The imaginative mix of live-action and CGI make the audience feel familiar with the material by playing with nostalgia throughout the film. Emerald City and the Yellow Brick Road are examples of this nostalgia present in the film replicating its’ appearance in the 1939 original.
The actors play dual roles similar to how it was in the original with small parts in the Kansas prologue and larger roles in Oz. This was true for Michelle Williams, Joey King, and Zach Braff.

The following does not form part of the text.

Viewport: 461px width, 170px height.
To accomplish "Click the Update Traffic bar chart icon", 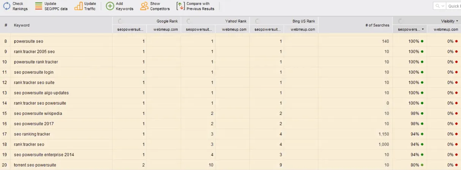I will pyautogui.click(x=78, y=6).
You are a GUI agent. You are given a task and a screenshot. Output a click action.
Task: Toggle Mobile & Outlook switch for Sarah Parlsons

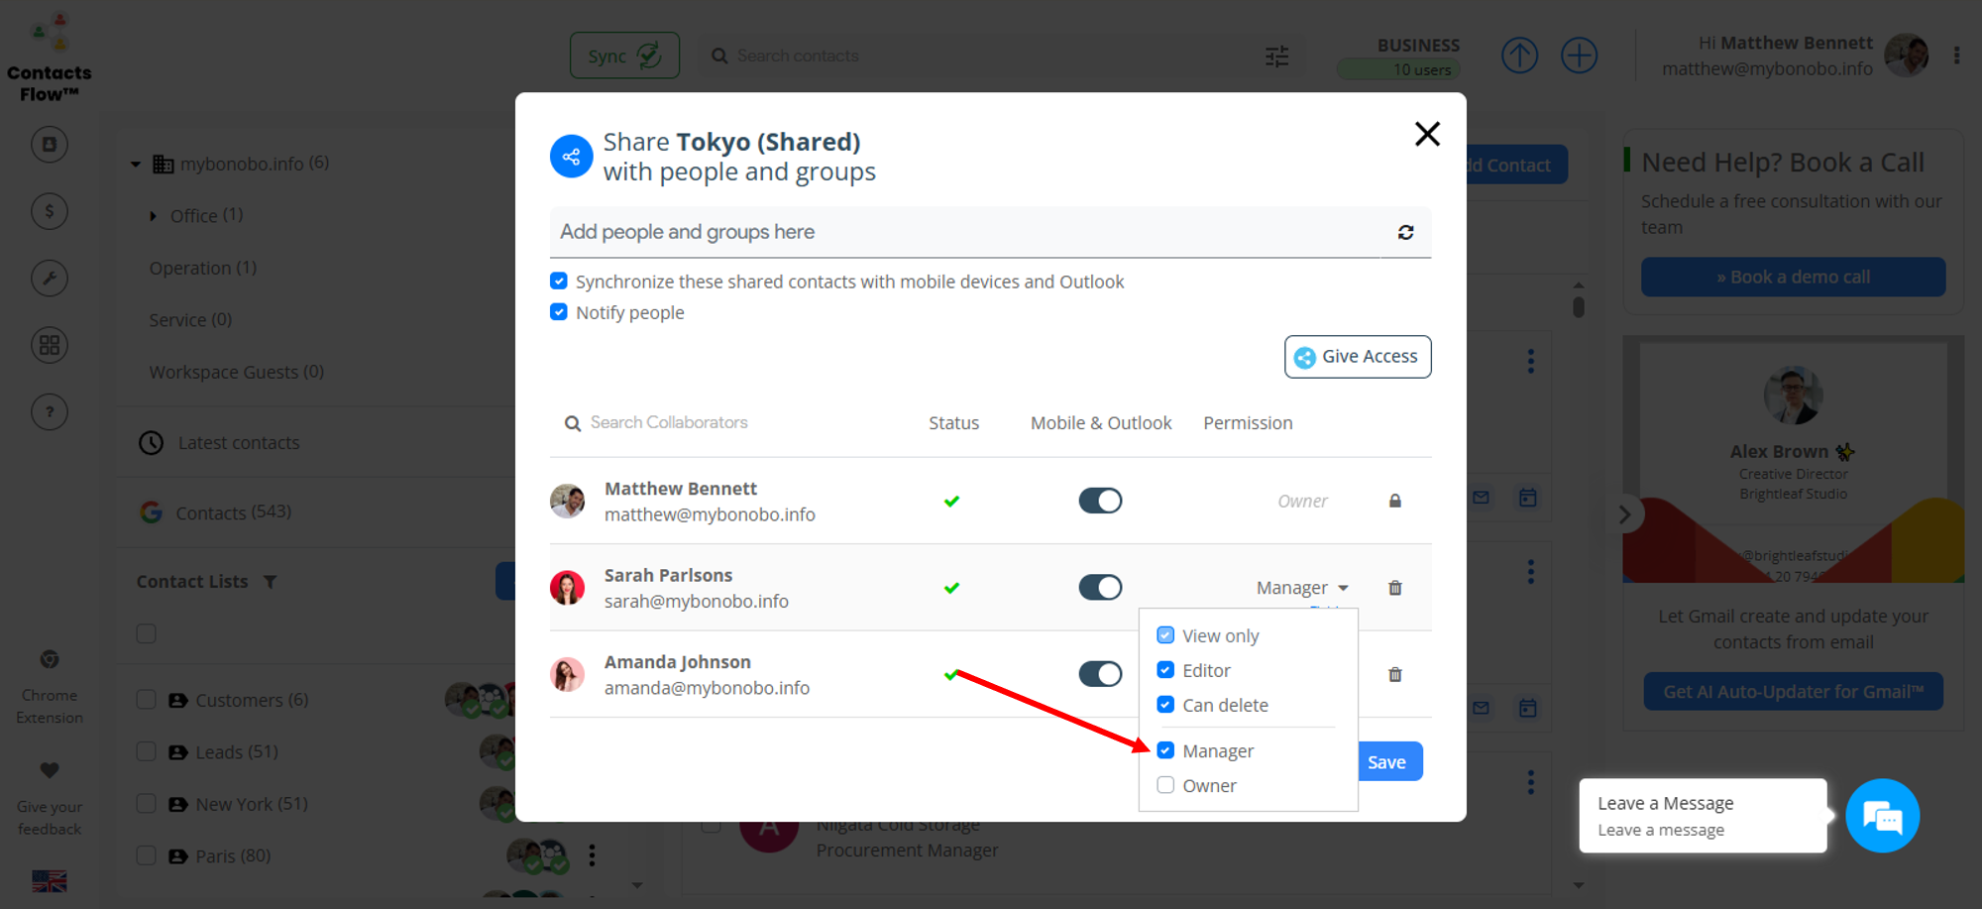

Like the original, the film starts off with a black-and-white- prologue with Oscar Diggs (James Franco) as a horrid egotist and fake illusionist. A tornado sweeps him off in a hot-air balloon into Emerald City where he is greeted by Theodora (Mila Kunis) who believes that he came to Oz to fulfill a prophecy. She escorts him to Oz where he meets Evanora (Rachel Weisz) who tells him that in order to claim the throne; he has to defeat the Wicked Witch in the Dark Forest. Indulgently he agrees and figures out from Glinda the Good Witch (Williams) that the real Wicked Witch was one of the sisters that he left behind to find Glinda. Oscar Diggs (Franco) has companions on his journey, including a China Girl ( King) and a flying monkey named Finley (Braff).
Franco is playing a stranger in an astonishing land, a similar role to what Dorothy had in the original. Franco can’t seem to handle playing a believable conman wizard. Through parts of the movie he is dismayed and senseless and at other times he is creative and daring. He was too helpless and crude for this role.
Better candidates for the role would have been Robert Downey Jr. or Johnny Depp, who would have played the role with more confidence.
The screenwriters Mitchell Kapner (The Whole Nine Yards) and David Lindsay-Abaire (Rabbit Hole) missed the main element for the film of pervasive wit and grace. Instead, the film takes a suggestion from Tim Burton’s “Alice in Wonderland” and uses 3D to throw things at us like for example it shows witches on a broomstick and disclose fangs of aerial baboons.
The film doesn’t offer a lot of surprises and suspense in the prequel for “The Wizard of Oz.” Oz presents a color and clever homage to one of the most loved films of all time. However it does not live up to its expectations by being exhausted by predictability, the pacing, and the film’s humor.